How are induction motors different from synchronous motors?

In this article, we will look at the main differences between synchronous electric motors and induction motors so that anyone reading these lines can clearly understand these differences.

Asynchronous motors are more widespread today, but in some situations synchronous motors are more suitable, more effective for solving specific industrial and production problems, this will be discussed below.

First, let's recall what an electric motor is. Electrical motor is called an electric machine, designed to convert electrical energy into mechanical energy of rotation of the rotor and serves as a drive for some mechanism, for example, to drive a crane or a pump.

Back in school, everyone was told and shown how two magnets repel from the poles of the same name, and from the opposite poles - they attract. it permanent magnets… But there are also variable magnets. Everyone remembers a drawing with a conductive frame located between the poles of a permanent magnet in the shape of a horseshoe.

A horizontally located frame, if a direct current flows through it, will become the magnetic field of a permanent magnet under the action of a pair of forces (Ampere strength) until an upright equilibrium is reached.

If a direct current is then passed through the frame in the opposite direction, the frame will rotate further. As a result of such an alternating supply of the frame with direct current in one direction or another, a continuous rotation of the frame is achieved. The frame here is an analogue of a variable magnet.

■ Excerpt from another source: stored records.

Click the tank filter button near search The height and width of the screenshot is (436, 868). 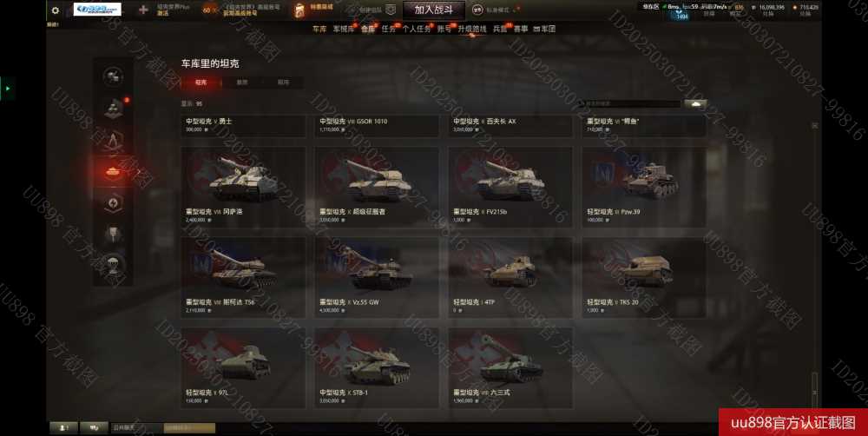point(695,103)
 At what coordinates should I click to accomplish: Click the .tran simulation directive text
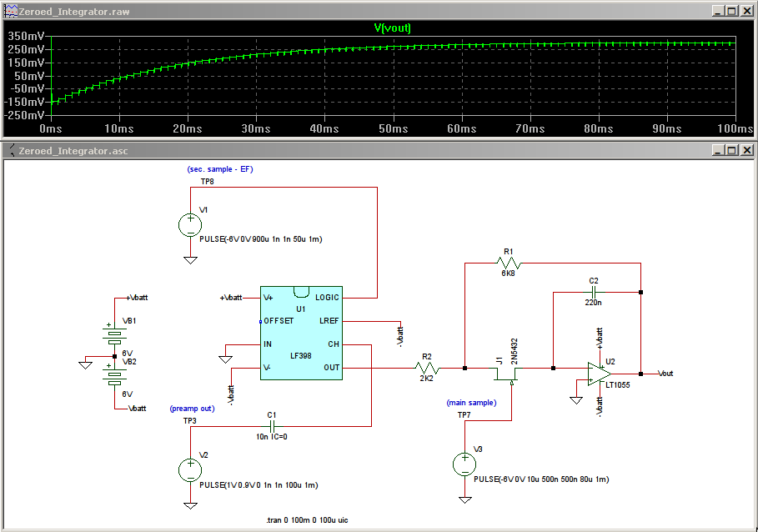[x=306, y=519]
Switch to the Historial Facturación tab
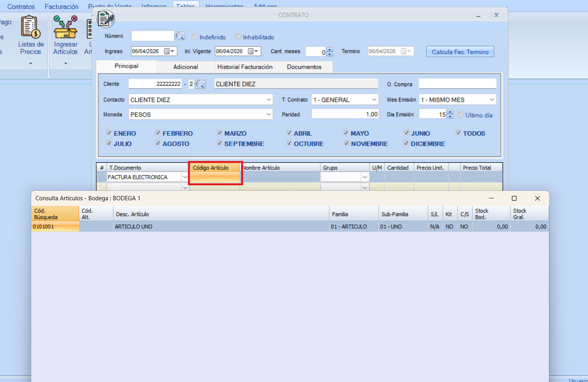Image resolution: width=588 pixels, height=382 pixels. click(245, 67)
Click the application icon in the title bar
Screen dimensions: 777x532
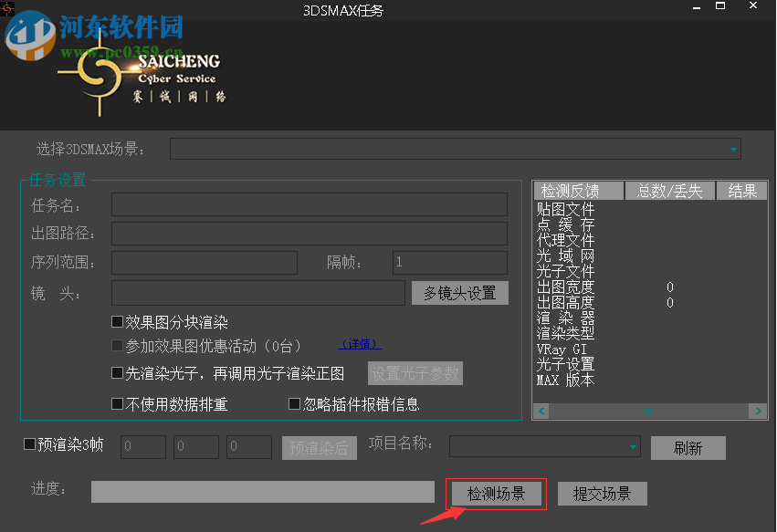(7, 8)
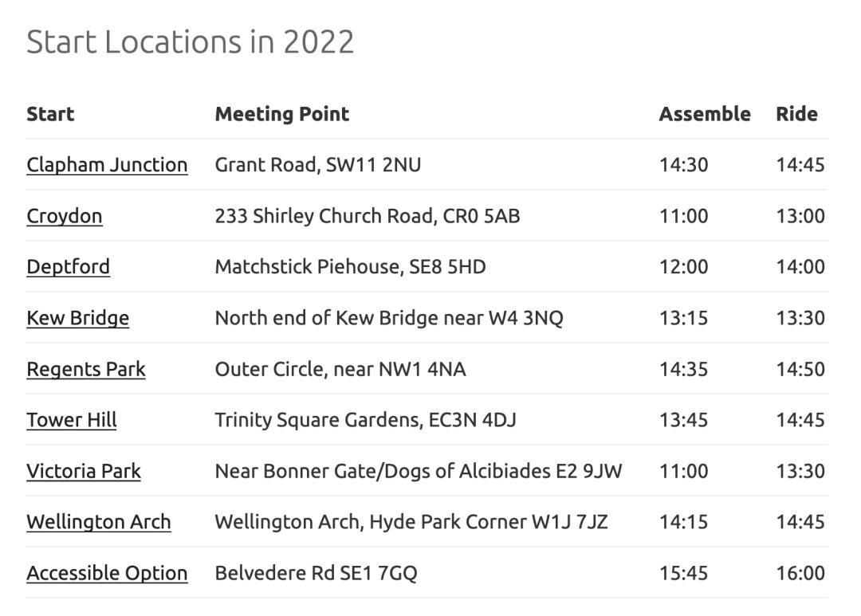Open the Accessible Option link
This screenshot has width=861, height=616.
107,573
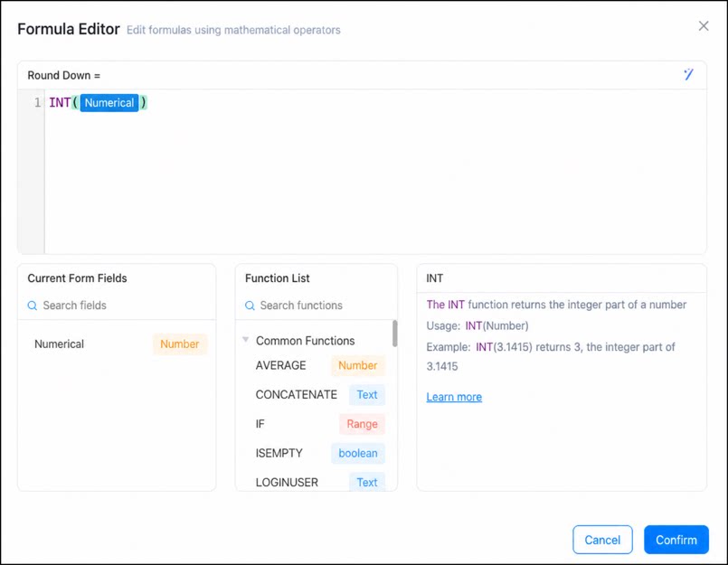
Task: Close the Formula Editor dialog
Action: pos(704,26)
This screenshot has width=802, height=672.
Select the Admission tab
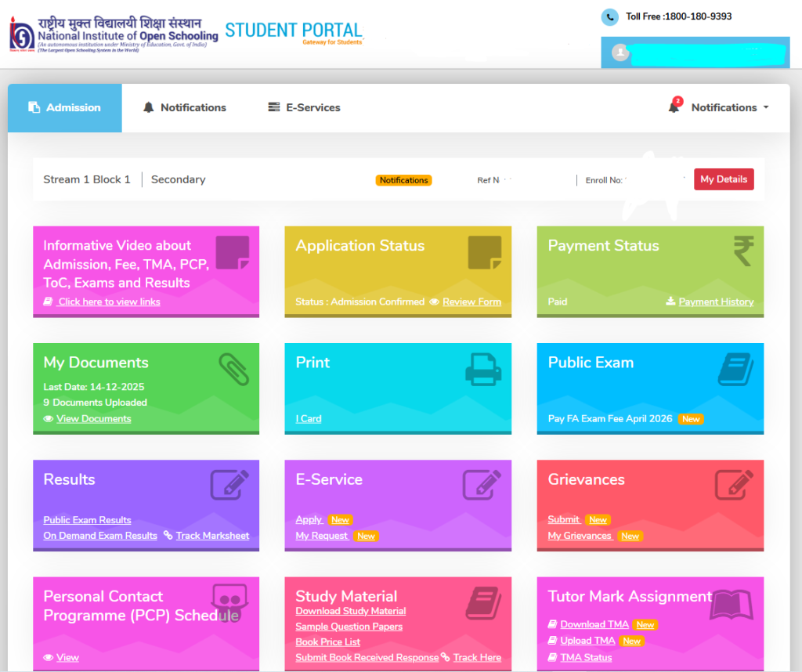click(64, 107)
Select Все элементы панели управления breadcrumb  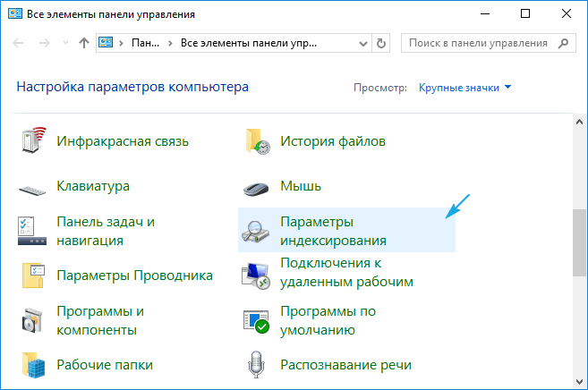coord(248,43)
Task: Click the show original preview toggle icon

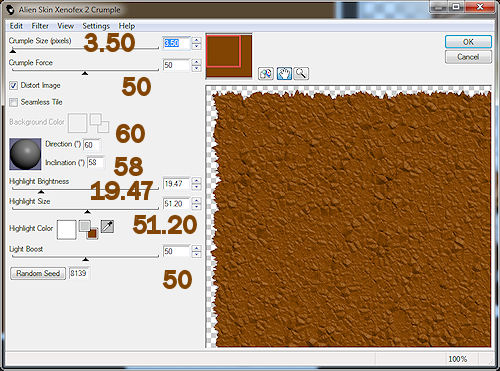Action: point(266,73)
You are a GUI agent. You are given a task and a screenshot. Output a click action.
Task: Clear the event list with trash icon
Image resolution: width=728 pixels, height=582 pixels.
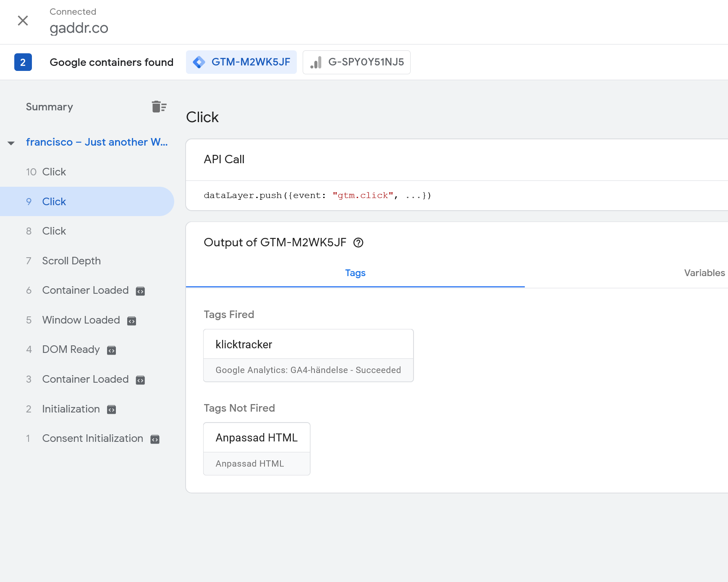(x=159, y=107)
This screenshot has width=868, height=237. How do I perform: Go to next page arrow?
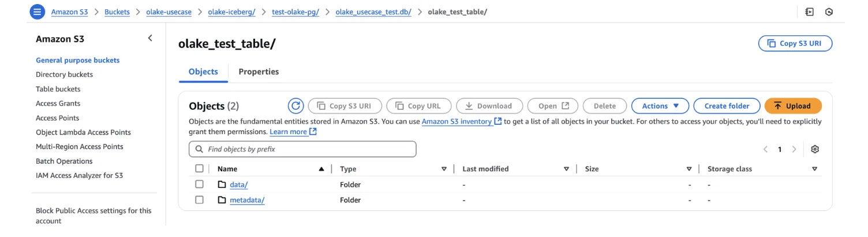tap(794, 149)
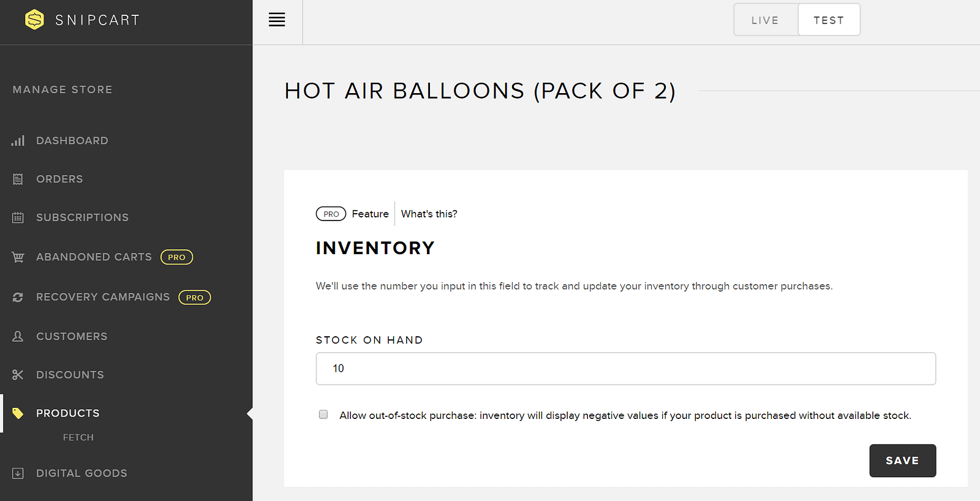Click the Products tag icon
Image resolution: width=980 pixels, height=501 pixels.
click(18, 413)
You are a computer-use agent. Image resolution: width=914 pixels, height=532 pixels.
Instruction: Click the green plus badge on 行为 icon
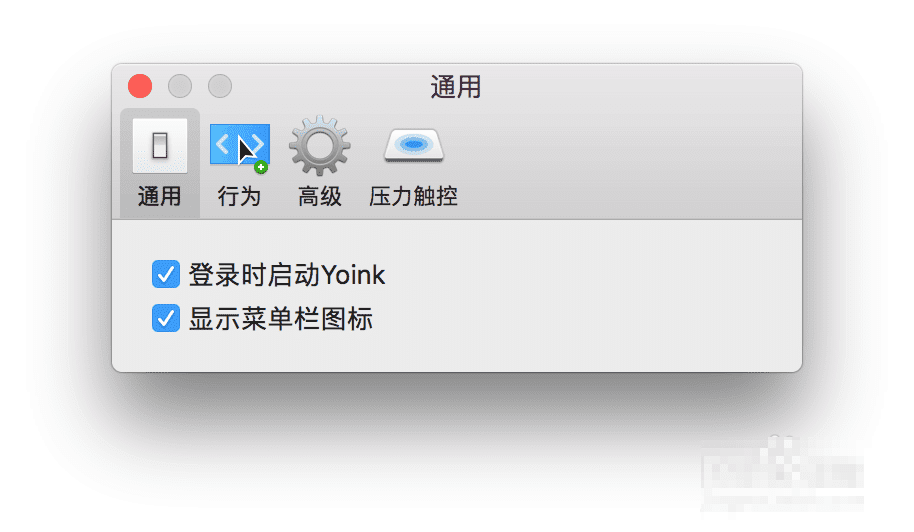261,167
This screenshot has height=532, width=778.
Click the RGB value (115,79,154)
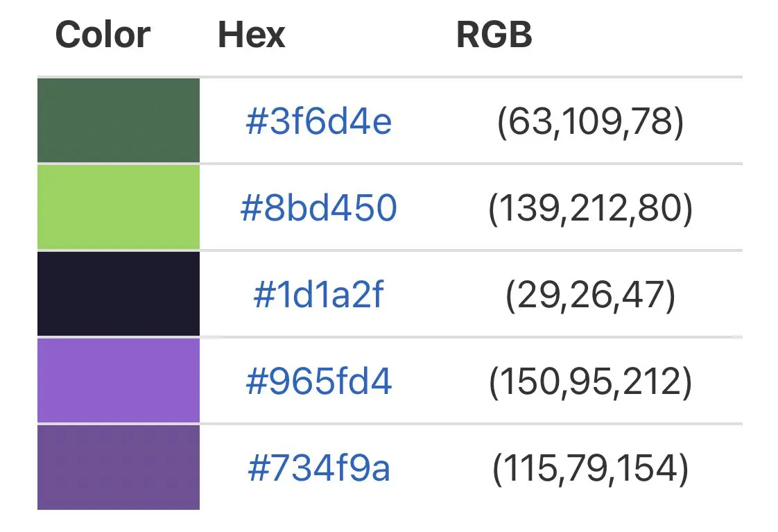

The above example with a rotating frame in its simplest form demonstrates the principle of operation of a synchronous electric motor. Each rotor synchronous motor has field windings that are supplied with direct current that forms the rotor's magnetic field. The stator of a synchronous electric motor contains a stator winding that forms the stator magnetic field.

When alternating current is applied to the stator winding, the rotor will rotate at a frequency corresponding to the frequency of the current in the stator winding. The speed of the rotor will be synchronous with the frequency of the stator winding current, which is why such an electric motor is called synchronous. The rotor magnetic field is generated by the current, not induced by the stator field, so the synchronous motor is able to maintain synchronous rated speed regardless of the load power, of course within reasonable limits.

An induction motor, in turn, differs from a synchronous motor. If we recall the picture in the frame and the frame is simply short-circuited, then as the magnet rotates around the frame, the current induced in the frame will create a magnetic field on the frame and the frame will try to catch up with the magnet.

The speed of the frame under mechanical load will always be less than the speed of the magnet and therefore the frequency will not be synchronous. This simple example demonstrates how an induction motor works.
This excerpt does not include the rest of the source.